Aujourd’hui, alors que ses proches pleurent son absence, ils peuvent aussi rendre grâce pour une vie accomplie. Car il y a dans son parcours une cohérence profonde, une fidélité à elle-même, une harmonie entre ce qu’elle croyait et ce qu’elle vivait. Elle a traversé les saisons de la vie avec dignité, sans jamais renier ce qu’elle était : une femme de foi, une mère aimante, une âme généreuse.

Et si la douleur de la séparation est réelle, elle est adoucie par l’espérance chrétienne. Car Maman Afia Rufine AHOUANGNIHIN SONOU ne s’est pas éteinte : elle s’est endormie dans le Seigneur. Elle a rejoint cette paix promise à ceux qui ont vécu dans l’amour et la droiture. Elle repose désormais dans la lumière de Dieu, là où il n’y a ni souffrance, ni larmes, mais la plénitude de la vie éternelle.

Dans cette foi, nous osons confier son âme à la miséricorde divine. Seigneur, Toi qui connais le cœur de chacun, accueille ta servante dans ton Royaume. Pardonne ses faiblesses humaines et récompense son amour fidèle. Donne-lui le repos éternel et fais briller sur elle la lumière sans déclin. Qu’elle trouve auprès de Toi la paix qu’elle a semée sur la terre.

À ses enfants, à sa famille, à tous ceux qui l’ont connue et aimée, nous adressons des paroles de consolation et de courage. Que le souvenir de son sourire, de sa bonté, de sa sagesse, soit une source de force. Qu’il vous aide à continuer le chemin avec dignité, en portant haut les valeurs qu’elle vous a transmises. Elle n’est plus visible, mais elle demeure présente dans vos vies, comme une étoile intérieure.

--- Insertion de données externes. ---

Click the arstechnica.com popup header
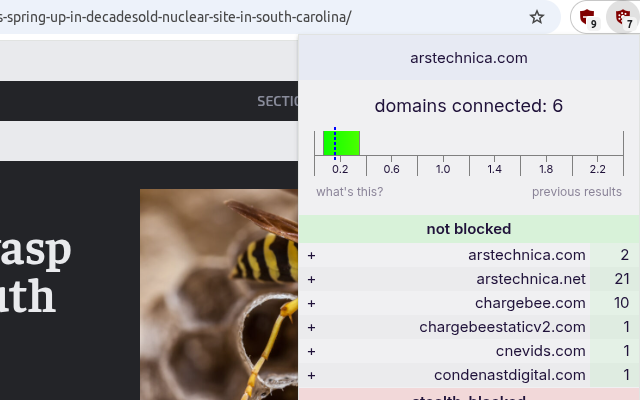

Les obsèques de Maman Afia Rufine AHOUANGNIHIN SONOU seront célébrées le samedi 16 mai 2026 à Porto-Novo. La messe d’enterrement aura lieu à 11 heures à Église catholique Notre-Dame de Porto-Novo, suivie de l’inhumation au cimetière de Djègan Daho, dans la même ville de Porto-Novo. Ce moment de recueillement sera l’occasion, pour tous ceux qui l’ont connue, de lui rendre un dernier hommage, dans la prière et la dignité.

En ce jour à venir, il ne s’agira pas seulement de dire adieu, mais de dire merci. Merci pour la vie donnée. Merci pour l’amour partagé. Merci pour les valeurs transmises. Merci pour l’exemple laissé.

Repose en paix, Maman Afia Rufine AHOUANGNIHIN SONOU. Ton passage sur cette terre fut une bénédiction. Ton souvenir restera une lumière. Et ton âme, nous le croyons, repose désormais dans la tendresse infinie de Dieu.